- CHALLENGES
[a] Decide whether each statement agrees with the Memories page, answering yes or no and quoting the exact words that decide it: (i) Entries in the knowledge base are created by agents while they work. (ii) The memory lifecycle has four stages. (iii) Memories that go unused keep their relevance indefinitely.
[b] Rewrite the part of the Memories page that begins at the words "Memories versus knowledge" and stops after "and repeated patterns.", changing "GitHub" to "GitLab" each time it appears.
[c] Write what comes next in the Memories page, starting after its final sentence.

- SOURCE EXTRACT
Memories
Memories store context learned from previous runs. They let Agents reuse what worked, avoid repeated mistakes, and adapt to your team's preferences over time.
Memories include specific events, generalized patterns, and reusable strategies gathered during real workflows. Memories that are no longer accessed lose relevance over time.
Memories versus knowledge base
Memories are not the same thing as the knowledge base.
| Source | What it contains | How it gets there |
|---|---|---|
| Knowledge base | Notes, files, and synced repositories you save for assistants | Your team adds entries or connects GitHub repositories |
| Memories | Learned observations, facts, and working patterns | Agents create and refine them while doing work |
| Organization context | Broad background such as products, audience, and internal terminology | Your team writes and maintains the shared description |
Use the knowledge base when you want to give assistants durable reference material. You can add individual files or connect a GitHub repository so Altertable syncs Markdown, text files, and dbt manifest metadata from a branch. Let memories capture what the system learns from actual runs, feedback, and repeated patterns.
Goals of Memories
- Remember your preferences: metric definitions, preferred insight types, important KPIs
- Learn from feedback: when you upvote or downvote Notifications, agents remember what matters
- Build business context: industry-specific terminology, seasonal patterns, key stakeholders
- Avoid repeating mistakes: lessons from past analyses carry forward
- Retain entity knowledge: facts about specific customers, products, or segments persist across runs
Memory Types
Agents structure their knowledge into three categories, mirroring how people naturally learn:
| Type | In short | Description | Example |
|---|---|---|---|
| Episodic | "What happened" | Specific events and experiences tied to a moment | "Revenue dropped 15% during the July migration" |
| Semantic | "What I know" | General facts and patterns derived from experience | "Revenue typically dips in Q3 due to seasonal trends" |
| Procedural | "How to do it" | Techniques and best practices learned through practice | "When analyzing churn, always segment by acquisition channel" |
You experience something (episodic), extract a general lesson from it (semantic), and develop a reliable approach for next time (procedural).
Memory Sources
| Source | Description |
|---|---|
| Agent runs | Agents create memories as they analyze data, detect patterns, and generate notifications |
| Notification reviews | When you upvote or downvote a Notification, the agent remembers your decision |
Memory Lifecycle
Memories go through four stages:
| Stage | Description |
|---|---|
| Created | An agent records an observation during its work |
| Active | The memory is retrieved and used by agents during their work |
| Consolidated | Similar episodic memories are grouped and distilled into semantic or procedural knowledge |
| Faded | Memories that lose interest gradually decay and are eventually removed |
For example, an agent might record several episodic memories about revenue drops during different months. Over time, these are consolidated into a single semantic memory: "Revenue typically dips during infrastructure migrations." The original details fade while the pattern persists.

- RECORD EXCERPTS
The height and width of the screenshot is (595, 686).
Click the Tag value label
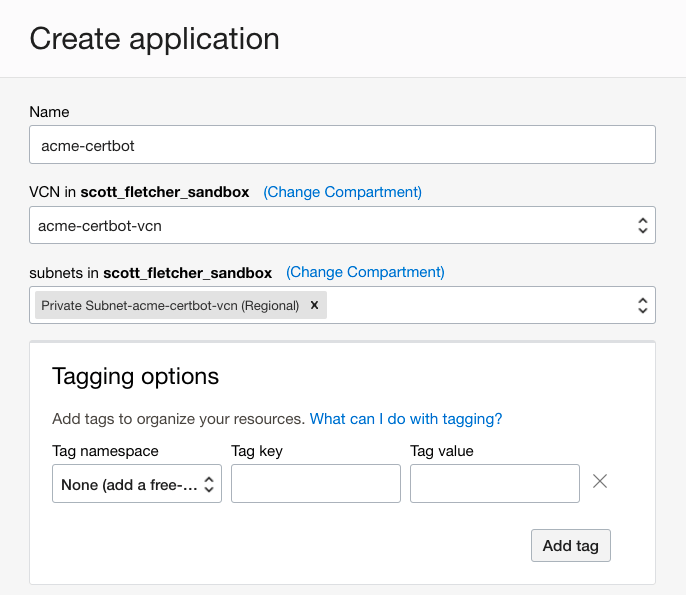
--
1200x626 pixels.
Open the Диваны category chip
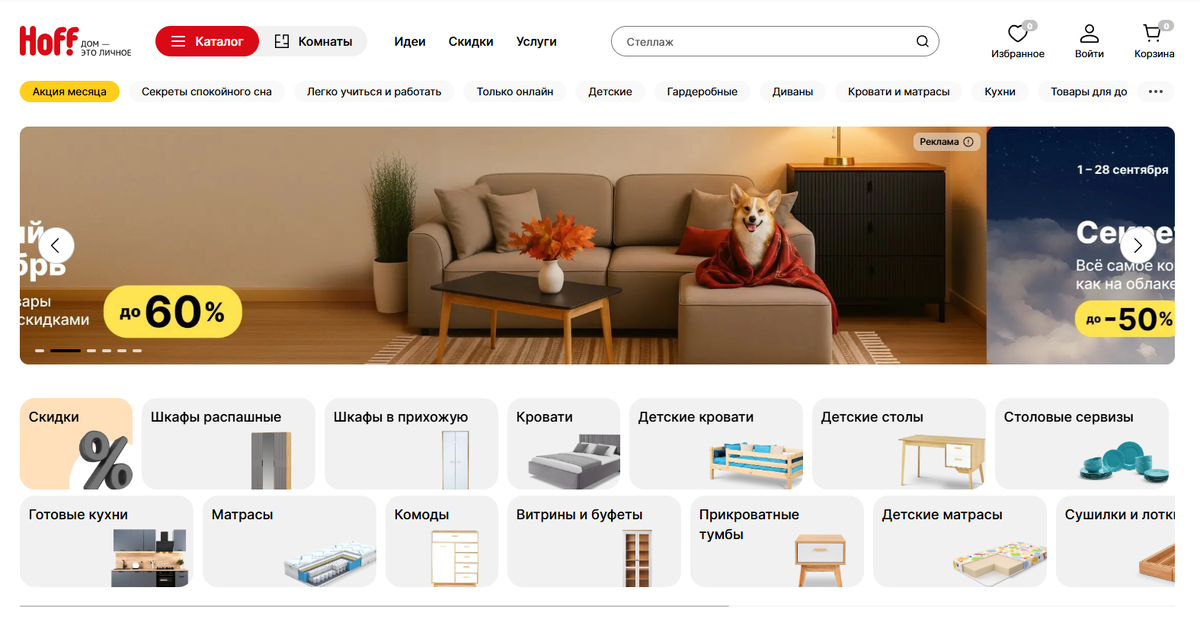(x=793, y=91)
---
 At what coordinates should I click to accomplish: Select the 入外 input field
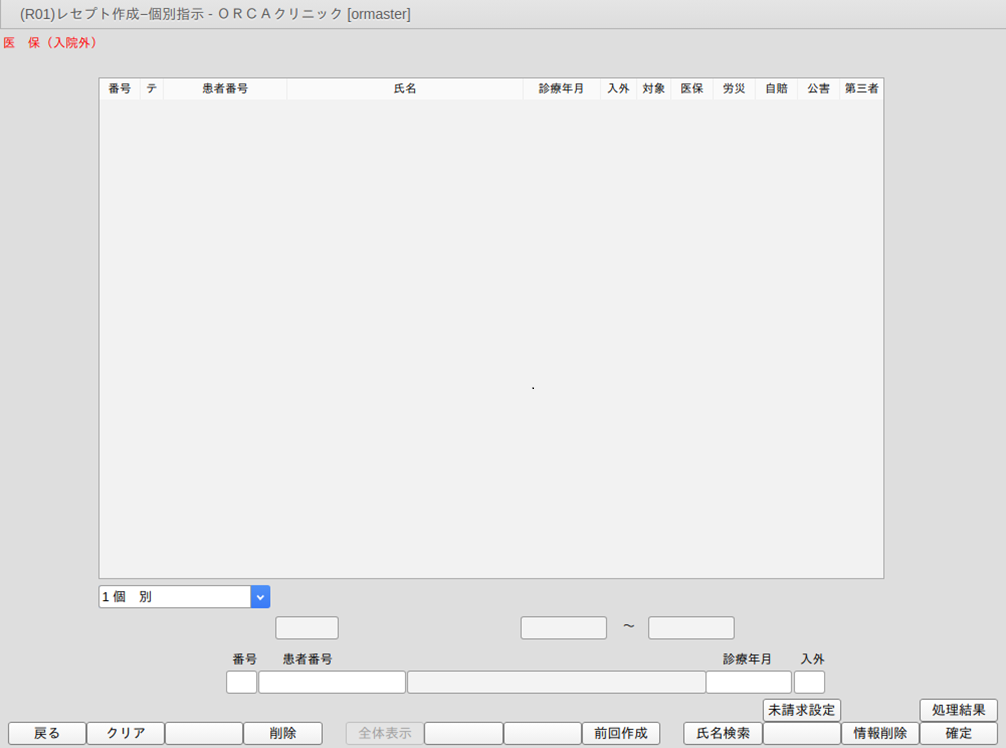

- THE ANSWERS
[a]
(i) No: "Your team adds entries or connects GitHub repositories"
(ii) Yes: "Memories go through four stages"
(iii) No: "Memories that are no longer accessed lose relevance over time."

[b]
Memories versus knowledge base
Memories are not the same thing as the knowledge base.
| Source | What it contains | How it gets there |
|---|---|---|
| Knowledge base | Notes, files, and synced repositories you save for assistants | Your team adds entries or connects GitLab repositories |
| Memories | Learned observations, facts, and working patterns | Agents create and refine them while doing work |
| Organization context | Broad background such as products, audience, and internal terminology | Your team writes and maintains the shared description |
Use the knowledge base when you want to give assistants durable reference material. You can add individual files or connect a GitLab repository so Altertable syncs Markdown, text files, and dbt manifest metadata from a branch. Let memories capture what the system learns from actual runs, feedback, and repeated patterns.

[c]
Memory Scopes
Memories are organized into a hierarchy of scopes, from organization-wide knowledge shared across all agents down to personal preferences visible only to a specific team member. This lets agents apply the right context at the right level, whether it's a company-wide fact or a detail about a specific business entity.
When agents detect the same pattern across multiple workflows, they can promote it so all agents benefit. At the other end, personal memories keep each team member's preferences private and separate.
| Scope | What it is for |
|---|---|
| Organization | Company-wide learnings |
| Workflow | Task-specific knowledge |
| Agent | Role-specific patterns |
| Entity | Entity-specific context |
| User | User-specific context |
Memories are managed per environment. In organization settings, open the memories list for an environment to search, edit, or remove saved memories.
Relevance and Retention
Agents don't keep everything forever. Each memory has a relevance score driven by importance, recency, and frequency of access. Memories that are frequently used retain their relevance. Memories that stop being accessed gradually decay and are eventually removed.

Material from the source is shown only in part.